-- Begin DOCUMENT EXTRACT --

Freedom Sound is an album by Poncho Sanchez, released in 1997. The trombonist Wayne Henderson and the saxophonist Wilton Felder, both of the Jazz Crusaders, appear on the album.

Critical reception
The Washington Post thought that "Sanchez's percussion-heavy band applies leisurely, syncopated arrangements to such Jazz Crusader chestnuts as 'Scratch', 'MJ's Funk', 'Latin Bit' and 'Aleluia', both with and without the special guests." The Philadelphia Daily News called the album "a careful mix of Latin jazz, salsa, standard ballads and old Jazz Crusader tunes tweaked with Latin rhythms."

AllMusic wrote that "the title track leans toward a 6/8 jazz feeling, and 'MJ's Funk' is a more or less straight-ahead blues, both butting horns with Sanchez's domineering congas."

-- End DOCUMENT EXTRACT --
-- Begin DATASET RECORDS --

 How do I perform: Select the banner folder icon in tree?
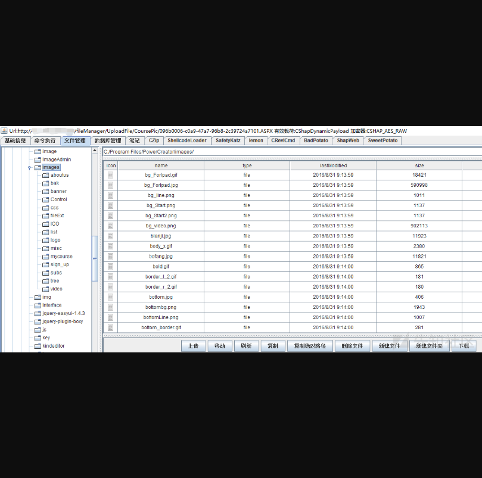tap(45, 191)
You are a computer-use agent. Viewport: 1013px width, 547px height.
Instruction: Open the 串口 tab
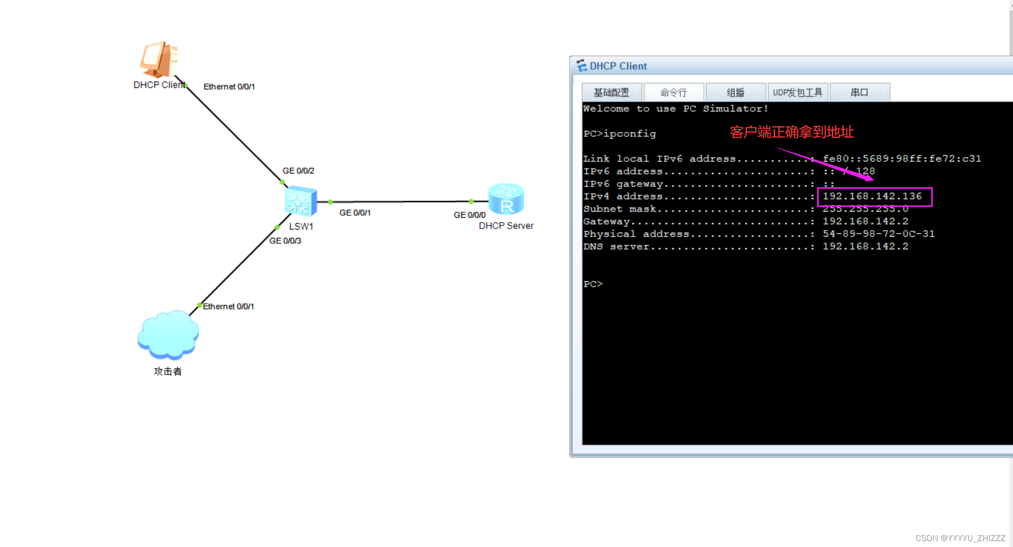click(x=859, y=92)
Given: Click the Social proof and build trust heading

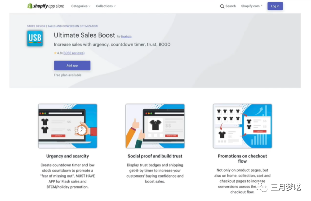Looking at the screenshot, I should click(155, 156).
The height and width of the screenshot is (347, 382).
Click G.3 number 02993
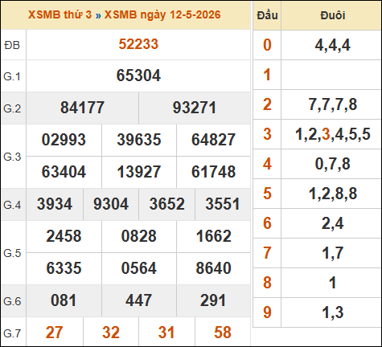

-- End DATASET RECORDS --

- WHAT IS REQUIRED: Reproduce the part of the Freedom Sound text starting at "Freedom Sound is" and ending at "on the album.". The listing is not needed for this.

- THE RESPONSE:
Freedom Sound is an album by Poncho Sanchez, released in 1997. The trombonist Wayne Henderson and the saxophonist Wilton Felder, both of the Jazz Crusaders, appear on the album.